/AU_ROS_UAV

A collision avoidance system for the Auburn University EasyStar UAV project

Primary LanguageC++

  This is a collision avoidance module for the Auburn University UAV ATTRACT
  project. It uses Dynamic Sparse A* Search to plan optimal or nearly-optimal, 
  flyable paths for UAVs.
  
  This code is a collaborative effort between Thomas Crescenzi of Marist College,
  Tyler Young, and Andrew Kaizer, both of Truman State University.

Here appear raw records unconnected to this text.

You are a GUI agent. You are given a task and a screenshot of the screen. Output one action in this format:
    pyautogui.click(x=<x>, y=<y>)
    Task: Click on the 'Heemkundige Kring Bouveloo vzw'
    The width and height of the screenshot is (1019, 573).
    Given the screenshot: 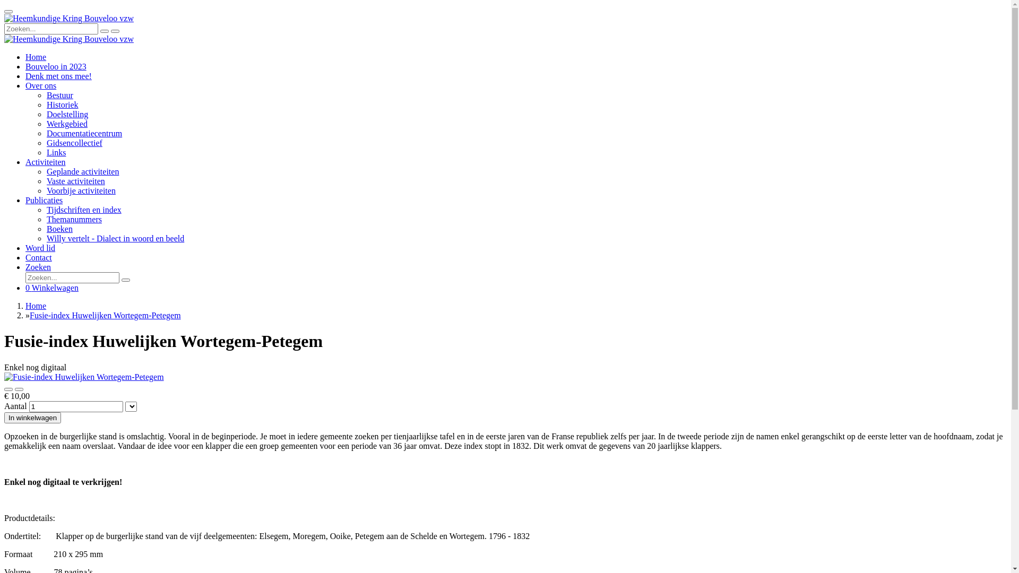 What is the action you would take?
    pyautogui.click(x=4, y=38)
    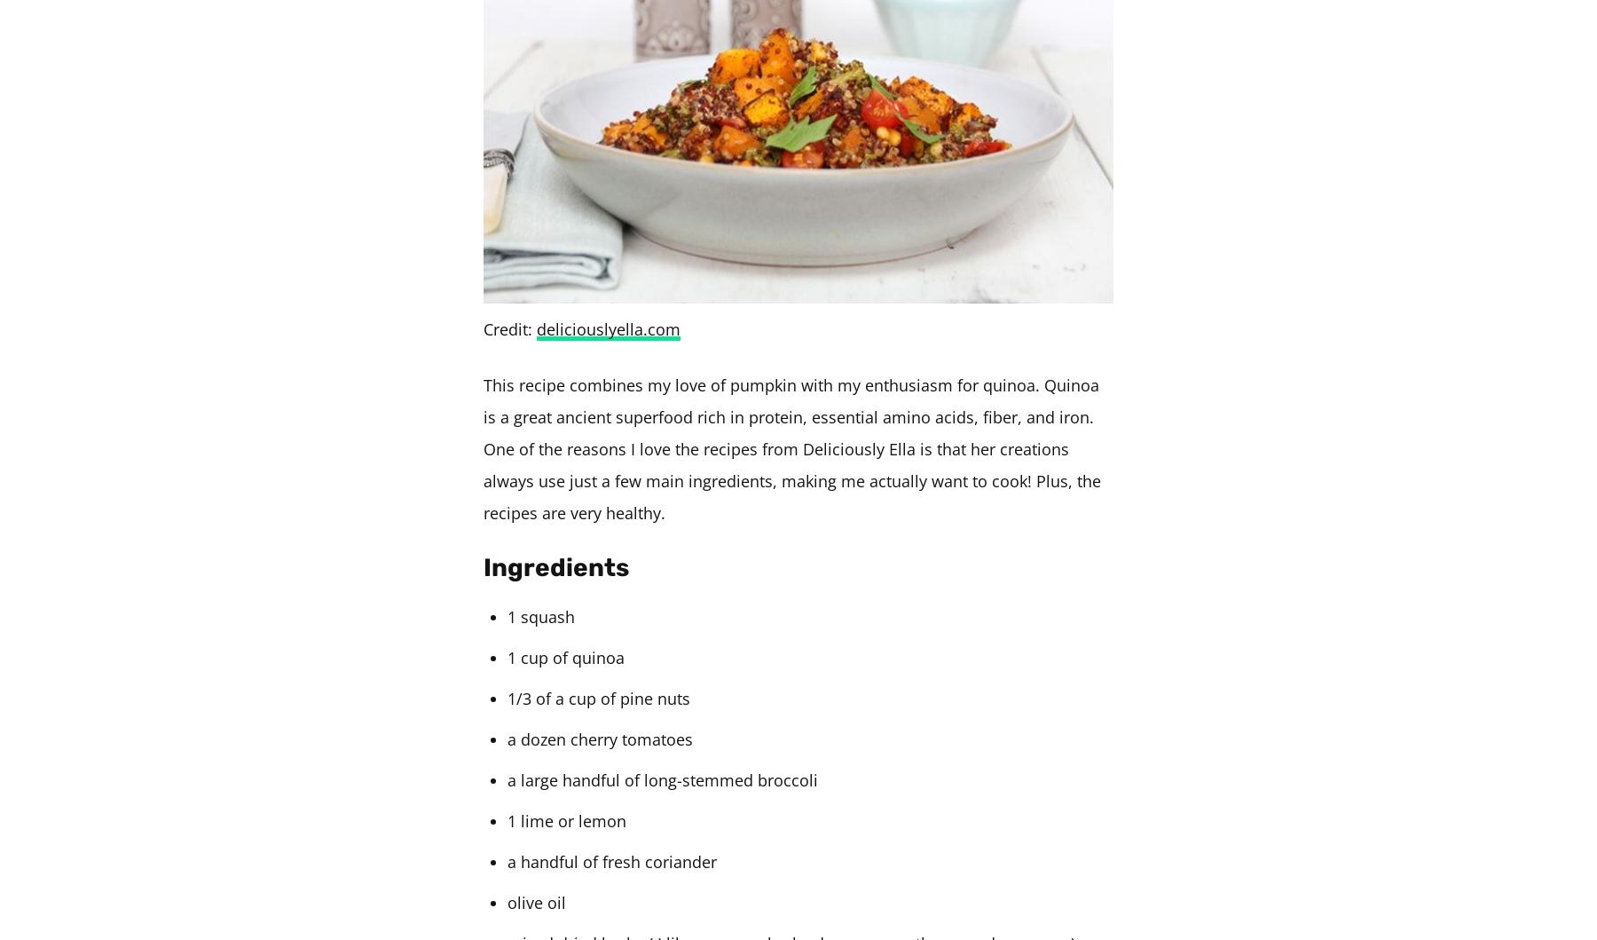  What do you see at coordinates (509, 327) in the screenshot?
I see `'Credit:'` at bounding box center [509, 327].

  It was created during an 8-week, NSF-funded Research Experience for 
  Undergraduates (REU) at Auburn University, between May and July of 2011.
  
  As it stands, the project sadly does not live up to its full potential. Whereas  
  we confirm that A* can safely and reliably guide up to 15 aircraft in a 500 m 
  square airspace in simulations without tight turning constraints, enforcing real-
  world turning capabilities has proven much more time consuming than we anticipated.
  Given more time, we are confident these results could be obtained in realistic 
  simulations. As it stands, however, our simulations show 1 to 2 potential 
  collisions for as few as 8 aircraft in a 500 m by 500 m airspace, with as many 
  or more for 16 aircraft in the same space.